Der unglückliche Wagenlenker der griechischen Mythologie

Volkswagen will mit seiner neuen Limousine "Phaeton" ("Der Leuchtende") im Luxussegment des Automarktes nach den Sternen greifen.

dpa DRESDEN. Als Vorbild diente den Wolfsburgern eine Gestalt der griechischen Mythologie. Nach der Überlieferung des Dichters Ovid ("Metamorphosen") wurde Phaeton (eigentlich: Phaëton), dem sterblichen Sohn des Sonnenkönigs Helios, von seinem Vater erlaubt, für einen Tag den Sonnenwagen zu steuern.

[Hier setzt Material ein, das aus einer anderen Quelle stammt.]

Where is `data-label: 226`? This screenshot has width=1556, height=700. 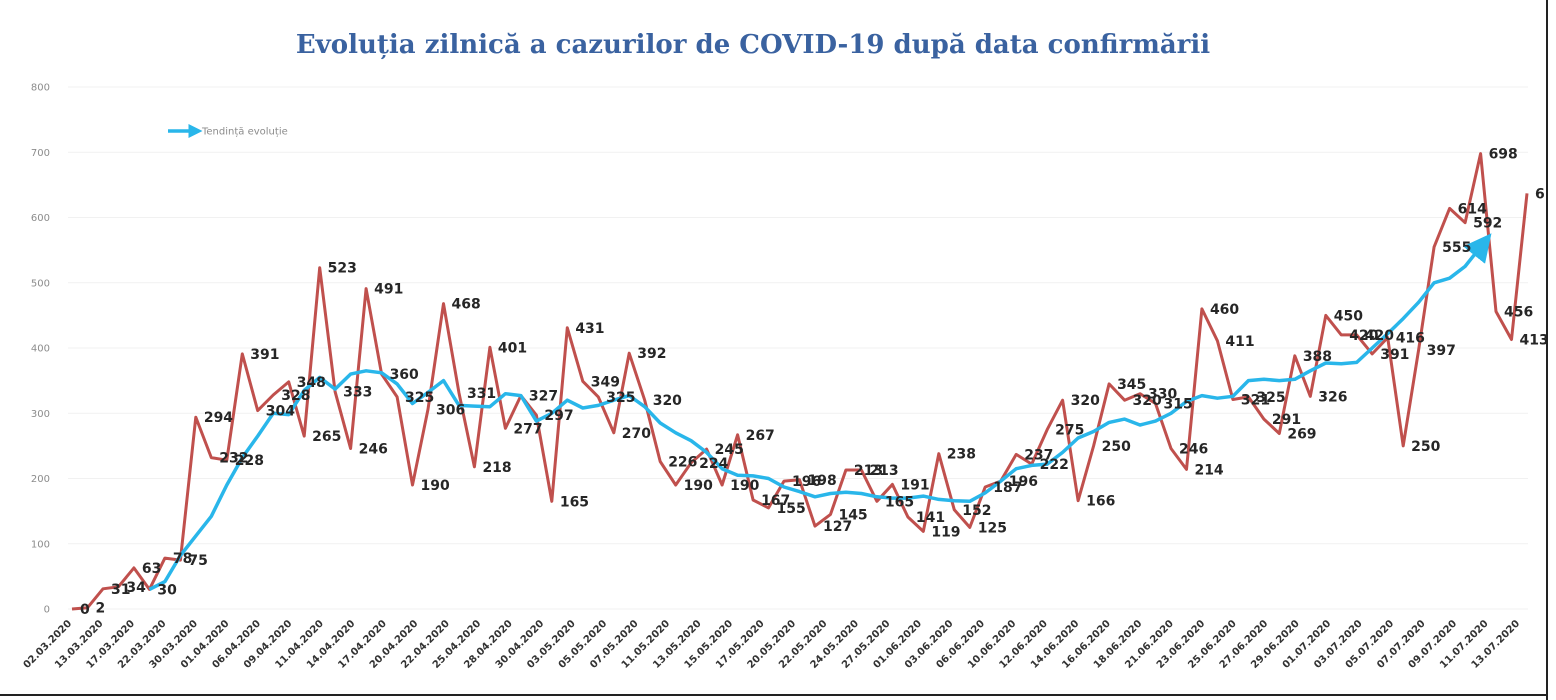 data-label: 226 is located at coordinates (682, 463).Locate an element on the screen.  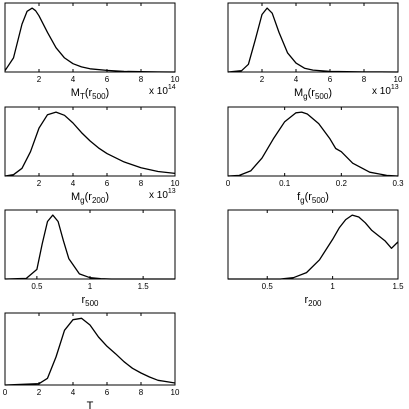
subplot-1: 2 4 6 8 10 MT(r500) x 1014 is located at coordinates (92, 52).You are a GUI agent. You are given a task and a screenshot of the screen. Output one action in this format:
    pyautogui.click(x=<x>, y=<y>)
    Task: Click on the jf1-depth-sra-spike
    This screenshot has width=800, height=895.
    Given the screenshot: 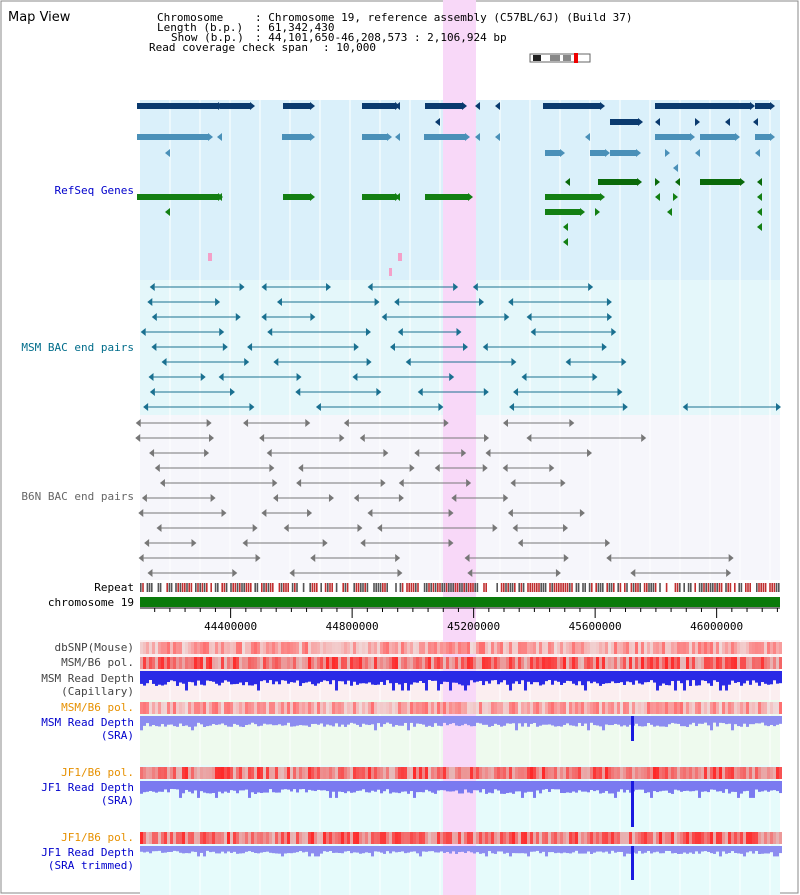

Er verlor die Gewalt über das Gefährt und stürzte in die Tiefen des Alls. Als er die Erde passierte, entzündete der Wagen die Erde. Zur Strafe schleuderte Göttervater Zeus einen Blitz, so dass die Pferde ins Meer stürzten. Der brennende Phaeton fiel in den Fluss Eridanus, in dessen Wasser die Flammen erloschen.

Im 18. Jahrhundert hießen dann beliebte Spazierfahrzeuge nach dem göttlichen Wagenlenker "Phaeton". Die offenen, vierrädrigen Selbstfahrerwagen hatten einen Bocksitz für zwei Personen und boten Platz für Beifahrer. Es gab schwere Vehikel mit Langbaum für Zwei- oder Vier-Spänner, mit oder ohne Verdeck. Zu den leichteren Exemplaren zählte der Spider-Phaeton, der nur noch aus Rädern und Fahrersitz bestand. Phaetons sind meist in dunklen, gedeckten Farben lackiert. Fahrgestell und Linierung sind häufig in gelb oder rot gehalten. Wegen ihrer Eleganz werden die Spider-Phaetons noch heute auf Pferde-Sportveranstaltungen bevorzugt gefahren.